There are a small number of member functions and properties that can be used on the Appender instance, such as reserve to preallocate additional space, or capacity to determine how many elements can be appended before triggering a reallocation. Appender also exposes the backing array via the data property, so it can be accessed directly to initiate a pipeline. Another potential use is to append the result of a pipeline to an Appender, rather than allocating a new array. When an instance is used multiple times, this approach can cut down on memory allocations. The following example creates a range of 50 integers and appends all of the even numbers to an Appender instance:
import std.array : appender;
import std.algorithm : filter, copy;
import std.range : iota;
auto app = appender!(int[]);
iota(50).filter!("(a & 1) == 0").copy(app);
foreach(n; app.data) writeln(n);The put member function makes Appender an output range, allowing it to be used as the target in the call to copy.

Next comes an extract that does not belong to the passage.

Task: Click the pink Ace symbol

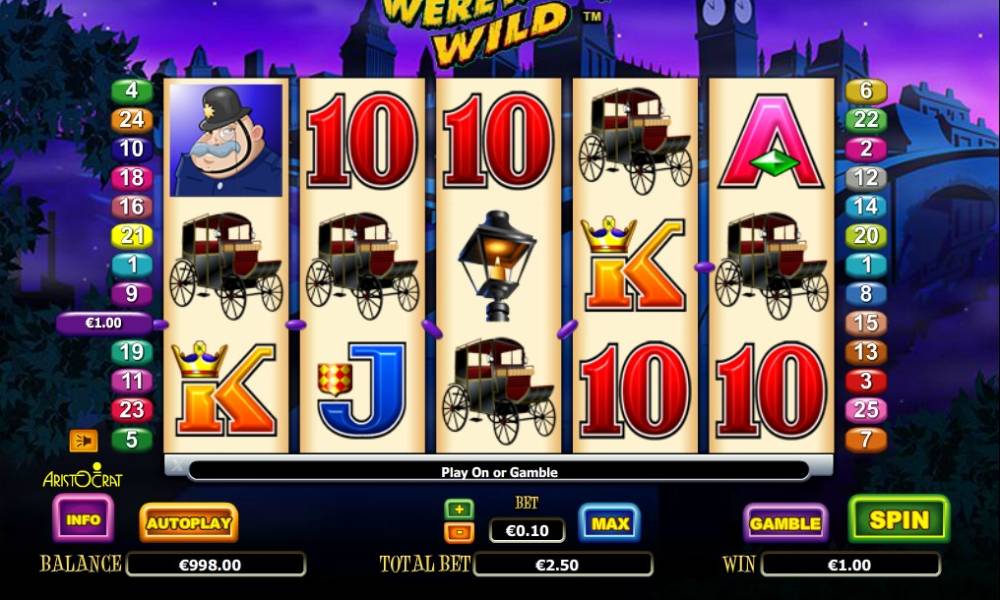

This function allocates a new associative array and populates it from an input range of key/value tuples. The zip algorithm is good for this, but the following example uses the range returned from group:
import std.array : assocArray;
import std.algorithm : group;
auto arr = [1, 1, 1, 2, 2, 3, 3, 3, 3, 4];
auto aa = arr.group().assocArray();
writefln("The number 3 appears %s times.", aa[3]);This function is like a cousin of the array function. It takes a range of ranges and concatenates all of their elements into a single array, with the option to specify a separator to place between each element. The optional separator can be a range or an element. Let's do something with the word list example again. This time, rather than sorting it, we'll pull 10 strings from the list and join them all into a single string where each word is partitioned by a pipe character.
import std.range : take;
import std.array : split, join;
import std.file : readText;
import std.random : randomShuffle;
auto wordList = readText("words.txt").split();
wordList.randomShuffle();
auto arr = wordList.take(10).join("|");
writeln(arr);In the std.algorithm.iteration module there is a function called joiner which is a lazy version of join. The following would achieve the same result:
auto arr = wordList.take(10).joiner("|").array;We've only covered a small fraction of the range-based functions in std.range, std.algorithm and std.array. In addition, there are a number of range-based functions scattered throughout Phobos. As I write, new range-based versions of older functions are being added, and new APIs are expected to provide a range-centric interface. Some of these functions can be used directly in a pipeline, others cannot. Some can be used with any kind of range, others require specific features. Some return a range configured based on the source range, others always return a specific type of range. In short, look for range-based functions throughout Phobos and always pay careful attention to the function signature and the documentation to learn how to make the most of them. Don't be afraid to look directly at the source to learn how a range-based function is implemented. Not only will it help you to better understand the function, but it will also help you learn techniques to implement your own composable, range-based functions.